Companies can't tout psychological safety as another buzzword. It needs to show up through daily practice.
We check in, often and openly.
During 1:1s or team meetings, you’ll often hear, "What color are you?" (Green: feeling good. Yellow: in the middle. Red: overwhelmed.) It’s not an icebreaker. It helps us figure out how to show up for each other in real time.
DEI includes everyone.
DEI sessions are built into our company-wide stand-up meetings, and we take turns running sessions. This month, our DEI session focused on mental health because sometimes the most inclusive thing we can do is talk honestly about how we’re really doing.
We normalize being human.
Mistakes? We all make them, so we all talk about them. During monthly BAM meetings, we share "fuck ups and failures" as a team. No, we don't dwell on them.
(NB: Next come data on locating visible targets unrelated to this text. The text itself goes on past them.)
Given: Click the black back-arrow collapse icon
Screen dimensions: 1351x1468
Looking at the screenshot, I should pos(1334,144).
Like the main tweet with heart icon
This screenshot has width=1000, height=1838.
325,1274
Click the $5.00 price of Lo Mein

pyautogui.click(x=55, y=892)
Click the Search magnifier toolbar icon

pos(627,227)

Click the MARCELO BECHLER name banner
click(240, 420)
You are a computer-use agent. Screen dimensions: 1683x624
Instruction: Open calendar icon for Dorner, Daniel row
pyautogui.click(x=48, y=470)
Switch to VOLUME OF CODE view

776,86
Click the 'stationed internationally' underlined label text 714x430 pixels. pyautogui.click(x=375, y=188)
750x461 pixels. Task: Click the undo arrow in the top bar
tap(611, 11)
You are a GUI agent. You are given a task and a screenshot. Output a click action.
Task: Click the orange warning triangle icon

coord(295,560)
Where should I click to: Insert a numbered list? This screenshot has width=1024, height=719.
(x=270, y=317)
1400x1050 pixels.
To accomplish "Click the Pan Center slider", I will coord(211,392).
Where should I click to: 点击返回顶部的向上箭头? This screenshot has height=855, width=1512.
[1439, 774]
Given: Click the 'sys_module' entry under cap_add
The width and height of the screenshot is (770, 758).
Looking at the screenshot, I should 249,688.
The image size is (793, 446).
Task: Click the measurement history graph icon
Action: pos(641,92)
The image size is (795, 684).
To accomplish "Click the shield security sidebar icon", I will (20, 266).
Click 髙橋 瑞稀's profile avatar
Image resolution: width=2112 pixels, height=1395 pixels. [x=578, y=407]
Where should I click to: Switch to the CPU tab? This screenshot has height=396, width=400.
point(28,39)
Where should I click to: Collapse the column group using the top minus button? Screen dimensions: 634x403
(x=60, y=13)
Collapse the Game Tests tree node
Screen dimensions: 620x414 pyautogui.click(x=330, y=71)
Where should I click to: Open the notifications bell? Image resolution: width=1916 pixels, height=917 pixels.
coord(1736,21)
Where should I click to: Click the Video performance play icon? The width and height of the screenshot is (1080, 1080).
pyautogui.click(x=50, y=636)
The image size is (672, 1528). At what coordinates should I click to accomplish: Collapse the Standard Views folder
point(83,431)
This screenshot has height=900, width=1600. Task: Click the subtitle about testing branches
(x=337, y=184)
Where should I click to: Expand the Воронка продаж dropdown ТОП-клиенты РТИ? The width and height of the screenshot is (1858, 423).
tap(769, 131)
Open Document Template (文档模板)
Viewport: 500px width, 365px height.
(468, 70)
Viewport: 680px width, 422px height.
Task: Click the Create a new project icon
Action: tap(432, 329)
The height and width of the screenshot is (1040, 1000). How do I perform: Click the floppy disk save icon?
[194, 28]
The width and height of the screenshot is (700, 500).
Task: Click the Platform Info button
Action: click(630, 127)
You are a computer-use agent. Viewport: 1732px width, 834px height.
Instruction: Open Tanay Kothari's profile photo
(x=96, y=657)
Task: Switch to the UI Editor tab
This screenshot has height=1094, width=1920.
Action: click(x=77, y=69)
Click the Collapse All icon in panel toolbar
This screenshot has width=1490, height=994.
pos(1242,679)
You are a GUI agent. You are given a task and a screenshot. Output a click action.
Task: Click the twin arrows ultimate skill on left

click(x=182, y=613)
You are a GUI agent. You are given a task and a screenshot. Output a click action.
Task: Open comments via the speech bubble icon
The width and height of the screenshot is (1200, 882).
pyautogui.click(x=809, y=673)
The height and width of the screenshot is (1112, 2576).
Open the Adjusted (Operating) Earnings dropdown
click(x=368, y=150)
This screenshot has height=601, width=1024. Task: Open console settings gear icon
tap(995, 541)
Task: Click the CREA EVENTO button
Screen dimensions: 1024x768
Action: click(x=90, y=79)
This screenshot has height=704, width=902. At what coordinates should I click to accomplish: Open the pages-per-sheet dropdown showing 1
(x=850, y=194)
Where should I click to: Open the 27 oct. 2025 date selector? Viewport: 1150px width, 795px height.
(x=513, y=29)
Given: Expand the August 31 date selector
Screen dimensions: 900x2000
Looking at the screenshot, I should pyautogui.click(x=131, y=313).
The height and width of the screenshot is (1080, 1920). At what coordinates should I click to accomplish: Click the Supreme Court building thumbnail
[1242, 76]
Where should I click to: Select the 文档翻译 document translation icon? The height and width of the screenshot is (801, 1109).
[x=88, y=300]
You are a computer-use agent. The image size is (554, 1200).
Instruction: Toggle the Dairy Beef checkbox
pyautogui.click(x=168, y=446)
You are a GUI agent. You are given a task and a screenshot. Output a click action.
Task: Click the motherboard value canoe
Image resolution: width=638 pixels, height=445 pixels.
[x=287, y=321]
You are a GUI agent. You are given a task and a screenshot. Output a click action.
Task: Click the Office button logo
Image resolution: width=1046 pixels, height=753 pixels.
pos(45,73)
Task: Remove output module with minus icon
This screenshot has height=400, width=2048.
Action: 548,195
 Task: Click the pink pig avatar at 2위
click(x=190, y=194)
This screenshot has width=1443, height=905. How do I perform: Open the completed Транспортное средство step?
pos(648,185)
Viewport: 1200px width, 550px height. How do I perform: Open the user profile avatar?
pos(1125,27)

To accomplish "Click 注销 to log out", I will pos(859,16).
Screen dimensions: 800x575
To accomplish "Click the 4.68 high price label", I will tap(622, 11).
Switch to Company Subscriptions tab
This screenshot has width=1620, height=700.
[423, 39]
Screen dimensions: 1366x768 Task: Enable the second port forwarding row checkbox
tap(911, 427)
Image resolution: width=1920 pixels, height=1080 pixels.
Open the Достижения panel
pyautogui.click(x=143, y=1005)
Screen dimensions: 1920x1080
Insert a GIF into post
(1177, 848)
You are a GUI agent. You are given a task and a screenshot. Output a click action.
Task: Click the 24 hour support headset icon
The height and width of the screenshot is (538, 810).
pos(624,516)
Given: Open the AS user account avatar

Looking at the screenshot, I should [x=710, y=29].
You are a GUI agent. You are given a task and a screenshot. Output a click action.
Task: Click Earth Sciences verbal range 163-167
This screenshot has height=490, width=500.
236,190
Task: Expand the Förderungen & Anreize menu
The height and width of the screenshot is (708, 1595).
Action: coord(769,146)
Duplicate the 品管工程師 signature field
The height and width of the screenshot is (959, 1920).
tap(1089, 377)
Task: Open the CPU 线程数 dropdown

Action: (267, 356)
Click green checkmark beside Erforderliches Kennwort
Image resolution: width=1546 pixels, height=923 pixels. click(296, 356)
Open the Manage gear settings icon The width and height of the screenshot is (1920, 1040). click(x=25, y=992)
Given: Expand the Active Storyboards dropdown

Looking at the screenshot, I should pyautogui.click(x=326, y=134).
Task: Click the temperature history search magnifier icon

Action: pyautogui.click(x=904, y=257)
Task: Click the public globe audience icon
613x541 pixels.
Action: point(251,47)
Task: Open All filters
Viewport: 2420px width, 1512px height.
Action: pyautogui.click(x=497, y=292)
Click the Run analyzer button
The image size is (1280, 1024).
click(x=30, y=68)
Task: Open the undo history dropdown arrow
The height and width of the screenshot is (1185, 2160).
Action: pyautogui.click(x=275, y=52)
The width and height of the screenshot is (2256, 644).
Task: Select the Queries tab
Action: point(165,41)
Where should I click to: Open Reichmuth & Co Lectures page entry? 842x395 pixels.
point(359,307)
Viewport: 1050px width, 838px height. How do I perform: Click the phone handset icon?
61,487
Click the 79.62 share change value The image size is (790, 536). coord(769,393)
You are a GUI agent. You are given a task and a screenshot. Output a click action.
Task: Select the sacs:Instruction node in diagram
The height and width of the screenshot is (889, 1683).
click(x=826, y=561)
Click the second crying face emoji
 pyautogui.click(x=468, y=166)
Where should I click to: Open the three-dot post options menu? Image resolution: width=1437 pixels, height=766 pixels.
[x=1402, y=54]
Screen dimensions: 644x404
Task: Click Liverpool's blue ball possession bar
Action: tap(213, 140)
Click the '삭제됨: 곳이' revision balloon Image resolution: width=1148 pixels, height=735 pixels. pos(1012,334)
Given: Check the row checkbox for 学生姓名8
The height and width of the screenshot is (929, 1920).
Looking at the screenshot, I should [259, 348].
But we do learn from them and remind ourselves that perfection isn’t real.
We support therapy and coaching.
Every BAMf gets a monthly therapy stipend, plus access to paid coaching through Sphere. Having support outside of your direct manager makes a difference, and we believe people should have free or affordable access.
Mental health at work doesn't mean a PTO day in May or a free meditation app (though those are great, too). It’s built into your every day work culture, and shows up through decisions made, systems shaped, and whether employees feel safe showing up as humans.
Mental health culture is built, not branded.
BAM's far from perfect. But we’re proud to keep trying, adjusting, and showing up.
Let’s stop seeing mental health at work like a marketing opportunity and start seeing it like the foundation it is. And if you’re working to build a culture that prioritizes people over performance, we’re cheering you on.